Here is My Story

My name is Madi Holcomb, and I am Autistic. I am the newest member on the Board of Directors for Camp Encourage. It’s easy to be proud to be part of the Camp Encourage experience. Accepting and taking pride in my autism, on the other hand, was a long journey. For those of you on that journey, whether you are Autistic yourself, a loved one and support of an autistic person, or simply learning about autism on your own, here is my story.

A small note: I usually use Person First Language (person with autism) and Identity First Language (Autistic person) interchangeably, but I am making an effort to use more Identity First Language. I’m doing this because I feel Identity First Language is less stigmatizing and better illustrates that the autism cannot be removed from the person. For those interested in language usage and the debate around it, I recommend research. I, personally, found the following article and the links it provided useful in forming my opinion: But this is my opinion, and I hold no one’s use of labels against them. You have to form your identity and describe it in the way that best fits you.

I was born in 1991. I was diagnosed in 2005, when I was 13. My family and I, however, knew there was something different about me long before then, and even had a good idea of what it was, if not the name, than the result. I was (and am) a mess of contradictions. I was a smart child. I didn’t enjoy reading until second grade, but once I did, I was devouring books at record speeds. I wanted to write and tell stories, but writing things down was difficult or impossible for me. I could grasp higher concepts in math, but was slow with basic facts of addition, subtraction, multiplication, and division. I scored impressively on tests, but I couldn’t do homework. I could shrug off injuries, but having my hair brushed was excruciating. I cared deeply about other children, both in stories and in my classroom, and would help them if I could, but I had trouble making and keeping friends. I wasn’t connecting to my peers, but adults found me delightful, and I’d chatter to them happily. My parents took me to psychologists before I was diagnosed, only to have me “charm the pants off them” (as my mom put it).

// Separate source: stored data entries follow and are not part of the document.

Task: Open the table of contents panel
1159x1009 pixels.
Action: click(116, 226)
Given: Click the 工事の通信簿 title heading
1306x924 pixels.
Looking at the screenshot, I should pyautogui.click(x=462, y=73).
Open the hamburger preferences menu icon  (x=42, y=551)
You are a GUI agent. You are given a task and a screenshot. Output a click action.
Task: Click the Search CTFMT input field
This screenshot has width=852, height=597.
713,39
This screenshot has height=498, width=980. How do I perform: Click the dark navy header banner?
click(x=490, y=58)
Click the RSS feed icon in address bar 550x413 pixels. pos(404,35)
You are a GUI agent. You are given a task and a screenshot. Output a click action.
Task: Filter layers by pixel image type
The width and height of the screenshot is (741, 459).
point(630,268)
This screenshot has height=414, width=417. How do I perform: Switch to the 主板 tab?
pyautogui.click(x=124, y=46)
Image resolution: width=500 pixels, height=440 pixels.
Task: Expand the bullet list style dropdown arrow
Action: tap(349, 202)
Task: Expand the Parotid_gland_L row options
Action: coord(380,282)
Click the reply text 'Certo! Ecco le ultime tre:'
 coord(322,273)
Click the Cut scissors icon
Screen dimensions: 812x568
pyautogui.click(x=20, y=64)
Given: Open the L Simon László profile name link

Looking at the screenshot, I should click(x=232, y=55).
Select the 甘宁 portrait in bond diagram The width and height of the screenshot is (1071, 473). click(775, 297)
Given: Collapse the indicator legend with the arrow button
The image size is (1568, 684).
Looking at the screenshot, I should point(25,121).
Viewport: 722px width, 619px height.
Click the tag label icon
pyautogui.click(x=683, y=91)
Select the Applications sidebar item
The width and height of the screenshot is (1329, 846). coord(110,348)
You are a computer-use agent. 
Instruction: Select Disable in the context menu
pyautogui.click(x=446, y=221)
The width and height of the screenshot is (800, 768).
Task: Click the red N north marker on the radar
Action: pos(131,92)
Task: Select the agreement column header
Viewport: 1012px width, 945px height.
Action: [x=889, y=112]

In 2005, Autism was not as well understood as it is now. The prevailing belief I found when I researched my diagnosis was that Autistic people did not like others and had no empathy whatsoever. I was told that I was an exception, which did not make me feel special or loved. It made me feel alone. It made me worry that if I ever slipped up or was ‘too Autistic’, I would be called emotionless or without empathy, too. I clung to my high test scores and protested loudly that I was not like the other kids in special education. What I meant (but was too afraid to say) was that I didn’t want to be treated the way those kids were. I didn’t want to be patronized. I didn’t want to be bullied. I didn’t want to be dismissed. I didn’t want to be hurt.

My parents were and are amazing advocates. They constantly told me I was worthwhile. They told me that my disorder did not make me less, that I was not less. I didn’t believe them. I’d never really known other autistic people. All I knew were the other special education students, and the way they were treated. 

My life changed when I finally entered a group just made up of Autistic people. It was the first time I’d seen people really like me. My therapist treated us all with respect, something I hadn’t seen before in twenty five years of life. Suddenly, I was allowed to be Autistic in public, and I found I wanted the traits I tried so hard to hide back. It was a revelation when I introduced my new peers to my parents, and, to my awe, they liked these Autistic people. I had thought that they only tolerated my Autism, and now I had proof that Autism was something they could like independently of familial duty.

I learned no new skills by meeting Autistic people, at least, not formally. But I learned to accept myself. It was the difference between having self-acceptance explained to me clinically and seeing and feeling it in an organic environment. It’s as profound as the difference between understanding how a snowflake is formed and being outside in winter for the first time.

I am proud to be a part of Camp Encourage because it is an environment where children can experience long before I did how it feels to be truly accepted. It is not a place that focuses on skills as directly as a school environment, but rather a chance to see those skills put into motion with the best possible results. So many things that were trained out of me as a child in a futile attempt to prevent bullying are on display in Camp Encourage without fear of reprisal. To parents considering enrolling their child, this is one of the emotionally safest places for an Autistic child I have ever known. Every person needs a safe place to be themselves. Every person needs to feel self-acceptance, not as an abstract concept or something preached by parents, but as a living environment of their peers. It took me longer than I wish it had to learn to love my brain, but I am here now in a place where I can be myself. Welcome to Camp Encourage.